Is the link in that email legitimate? Whether sent by a friend or a stranger, it’s unwise to click links without knowing where they take you.
One of the quickest-growing security issues these days is ransomware, which is often spread by people unwittingly clicking dangerous links in emails, social networks, messengers, and other collaboration tools. Malware and phishing sites are also major risks.
While you should be vigilant about all your online activities, it doesn’t hurt to have a little help. Here are several tools to check if a link is safe.
It doesn’t matter whether the link you received is a standard-length URL or shortened. If it is dangerous in any way, the link checking tool should alert you to this. If the links are going to take you to a compromised website, the link checker will highlight this immediately.

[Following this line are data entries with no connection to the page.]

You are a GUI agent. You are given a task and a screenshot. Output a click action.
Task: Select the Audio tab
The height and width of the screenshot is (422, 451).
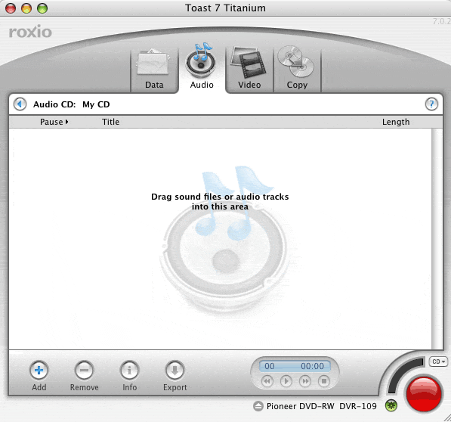[x=202, y=67]
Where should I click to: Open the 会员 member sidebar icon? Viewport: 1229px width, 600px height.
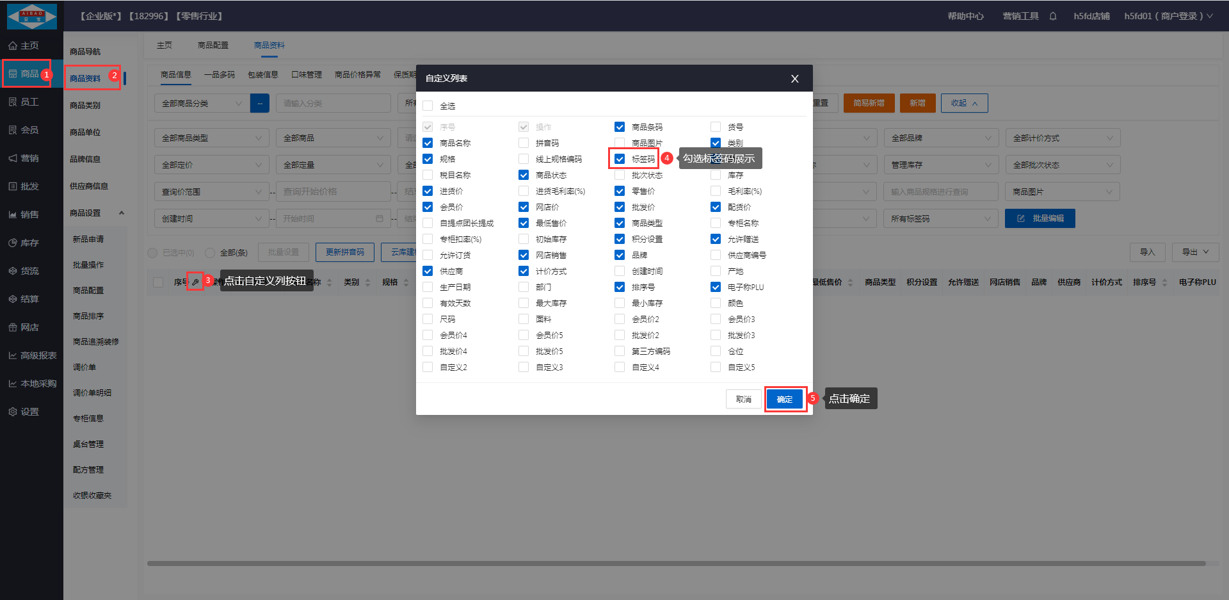coord(13,130)
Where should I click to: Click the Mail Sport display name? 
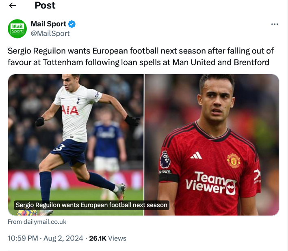coord(48,24)
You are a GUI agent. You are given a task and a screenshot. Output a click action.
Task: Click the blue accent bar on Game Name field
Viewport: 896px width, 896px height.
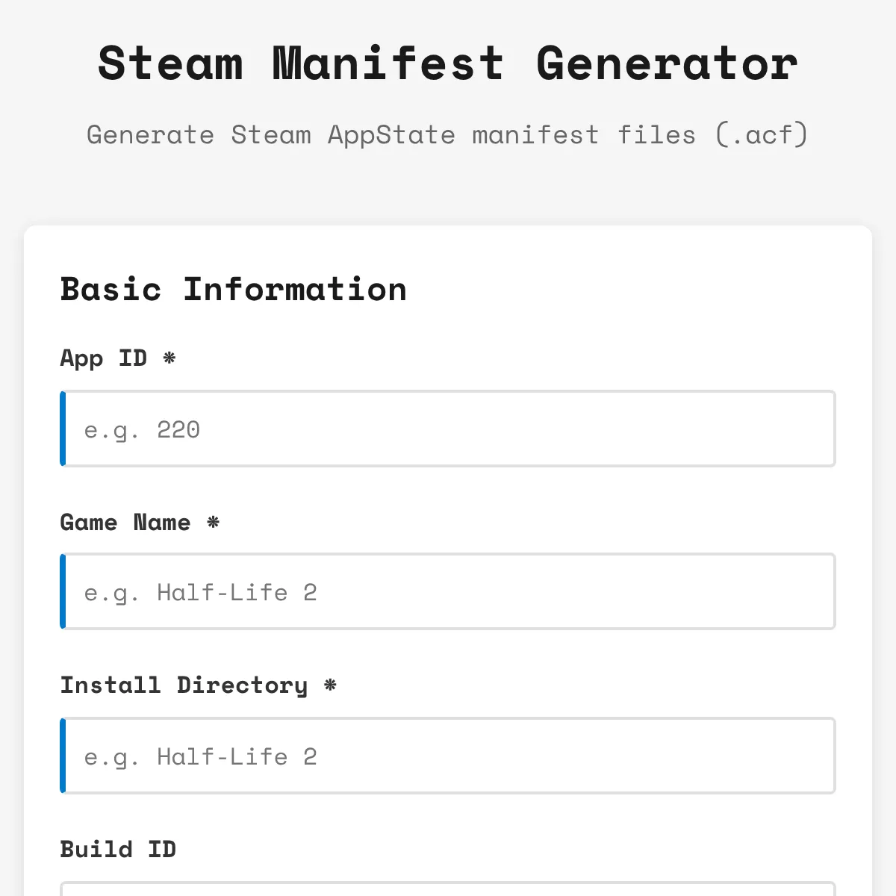tap(63, 592)
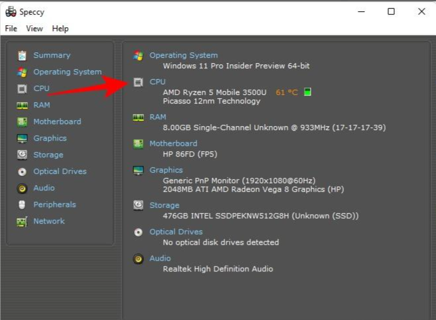Select Operating System in the sidebar
Viewport: 436px width, 320px height.
click(67, 72)
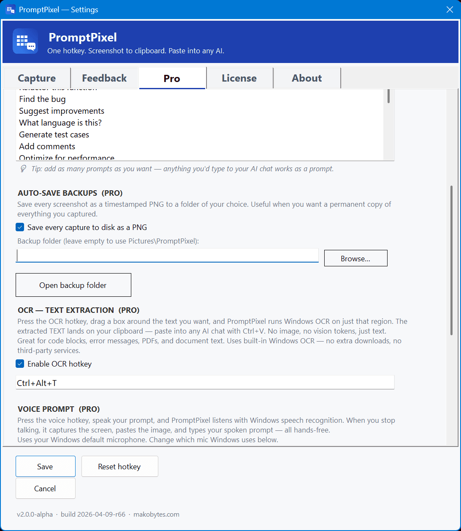Viewport: 461px width, 531px height.
Task: Switch to the Capture tab
Action: coord(36,78)
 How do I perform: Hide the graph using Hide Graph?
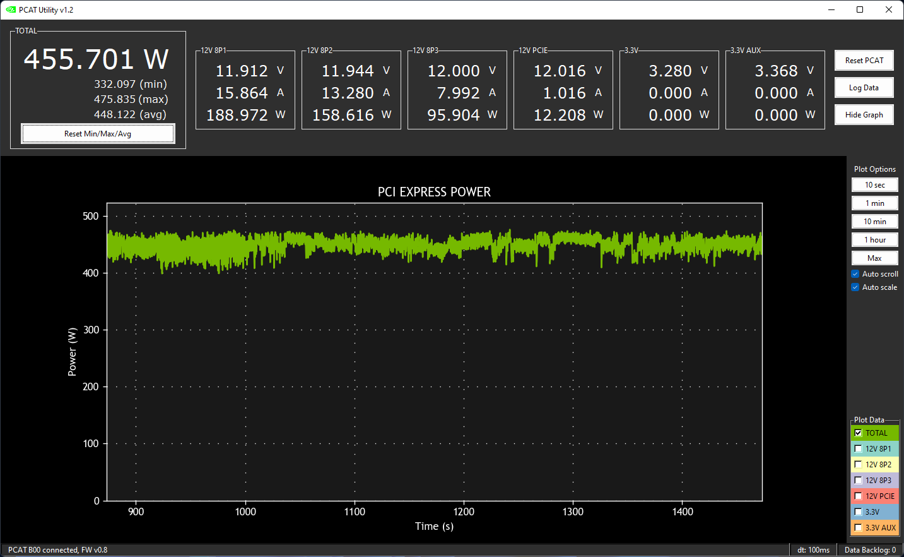[864, 115]
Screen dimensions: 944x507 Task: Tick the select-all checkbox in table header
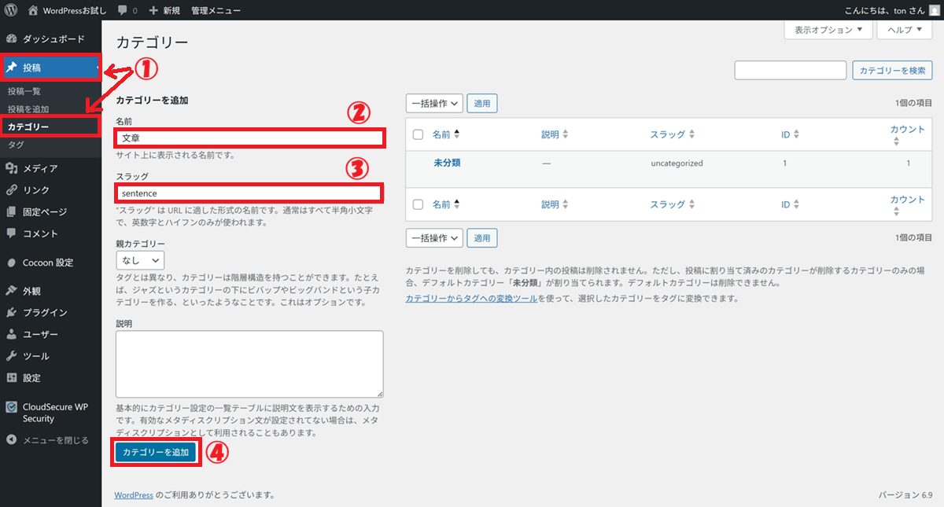coord(418,135)
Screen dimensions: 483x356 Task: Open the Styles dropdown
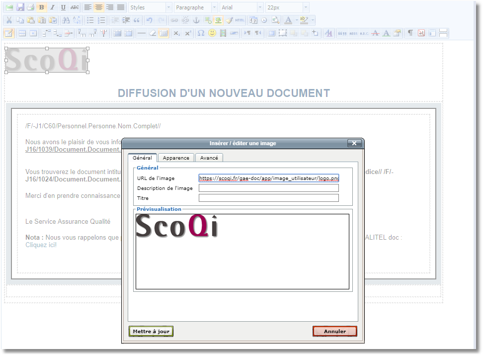click(150, 7)
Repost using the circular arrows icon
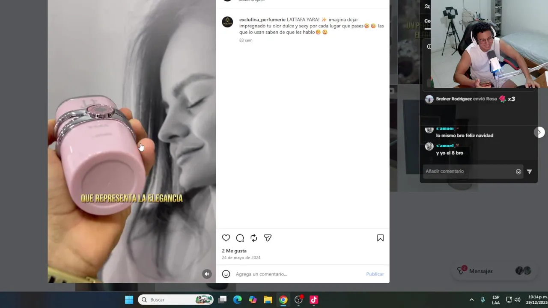The height and width of the screenshot is (308, 548). click(254, 238)
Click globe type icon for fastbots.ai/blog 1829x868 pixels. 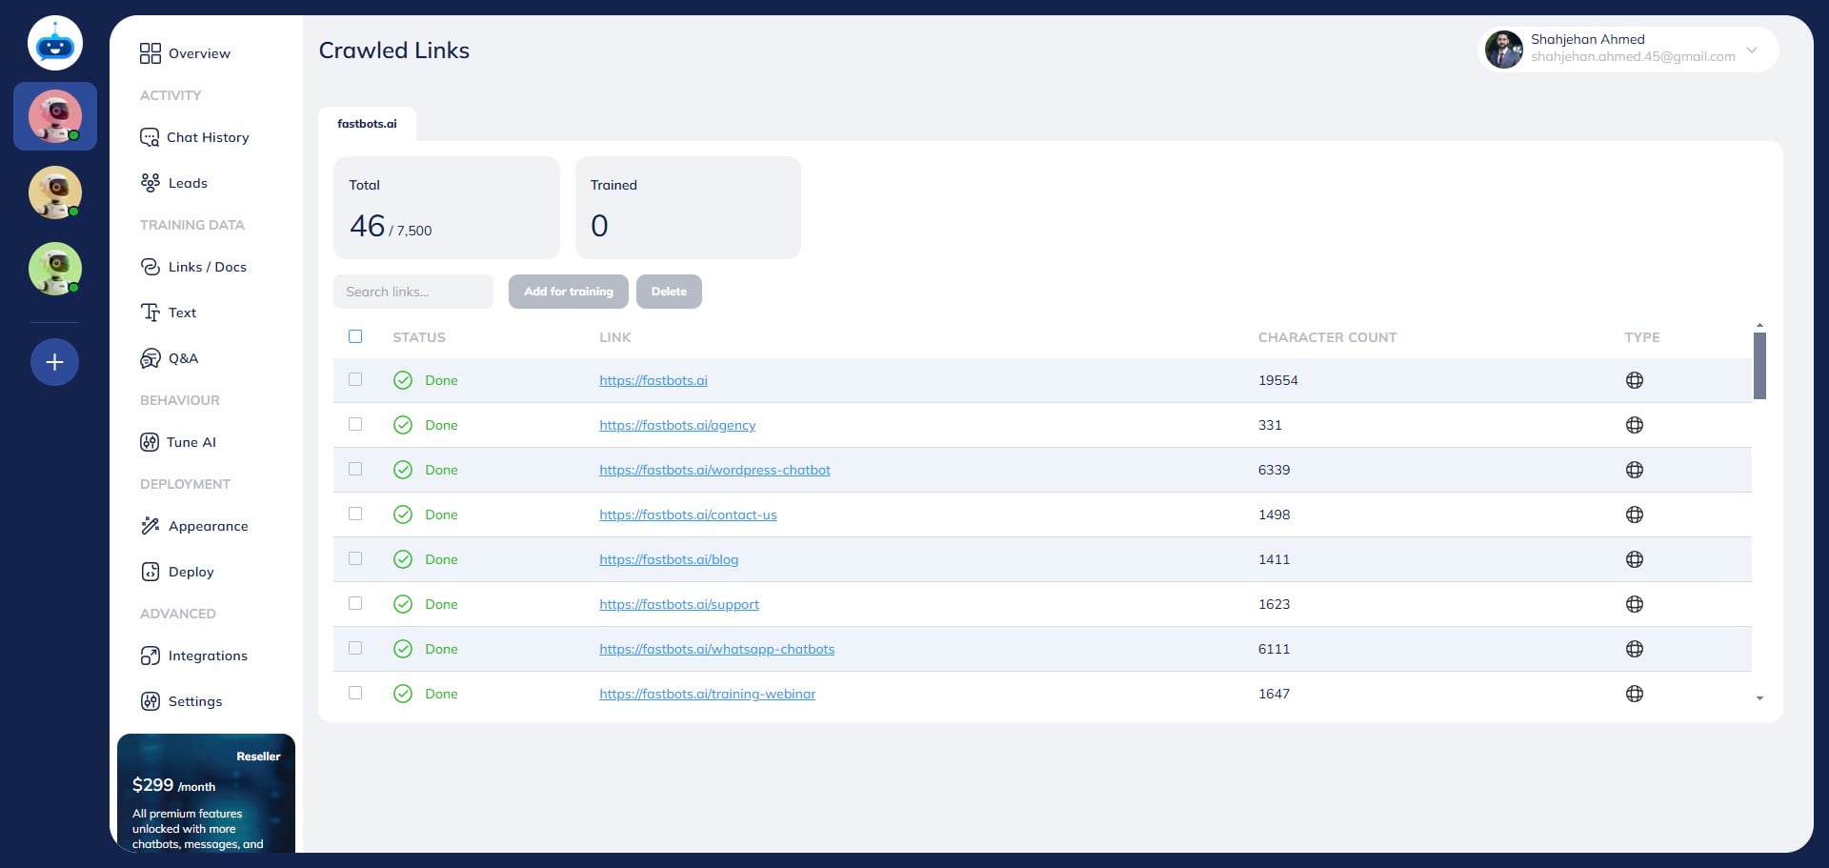[1634, 559]
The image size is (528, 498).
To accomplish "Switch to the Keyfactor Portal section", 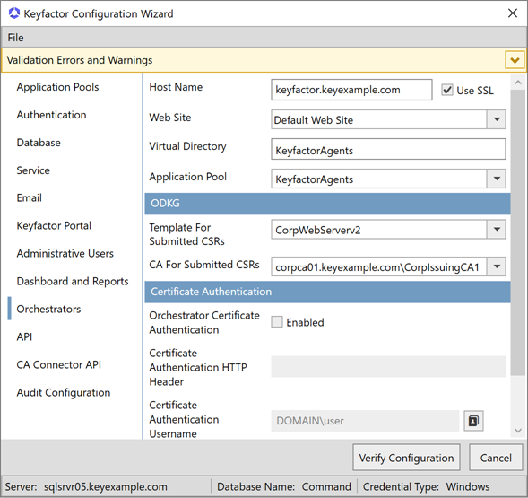I will [54, 225].
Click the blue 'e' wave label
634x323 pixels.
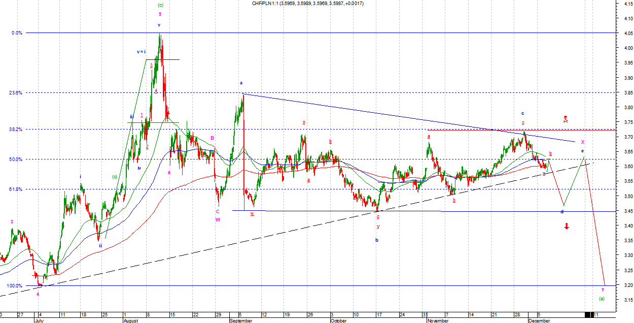point(582,151)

Similarly, direct links to malware, ransomware and other risks should be reported by these tools.
The following sites will help you uncover the truth about those dodgy links. Check more than one at any given time to give you the best results.
If you prefer to get your security recommendations from the world-famous Kaspersky security firm, you should try VirusDesk. This is a dual-purpose tool that not only checks links to potentially dodgy websites, it accepts uploads of suspicious files. Handily, it offers both features via a dedicated link pasting/drag-and-drop field.
To use Kaspersky VirusDesk for link checking, enter the URL and click Scan. You’ll be quickly informed whether the target URL is safe or not. If you have reason to disagree with a “safe” result, you can click the “I disagree with the scan results” button.
This will prompt the Kaspersky researchers to find out more. They’ll let you know of their findings by email if you leave your address.
Another you should look at us ScanURL, an independent website that takes your link queries submissions seriously via a secure HTTPS connection. Although the link submission screen is ad-supported, the results are good.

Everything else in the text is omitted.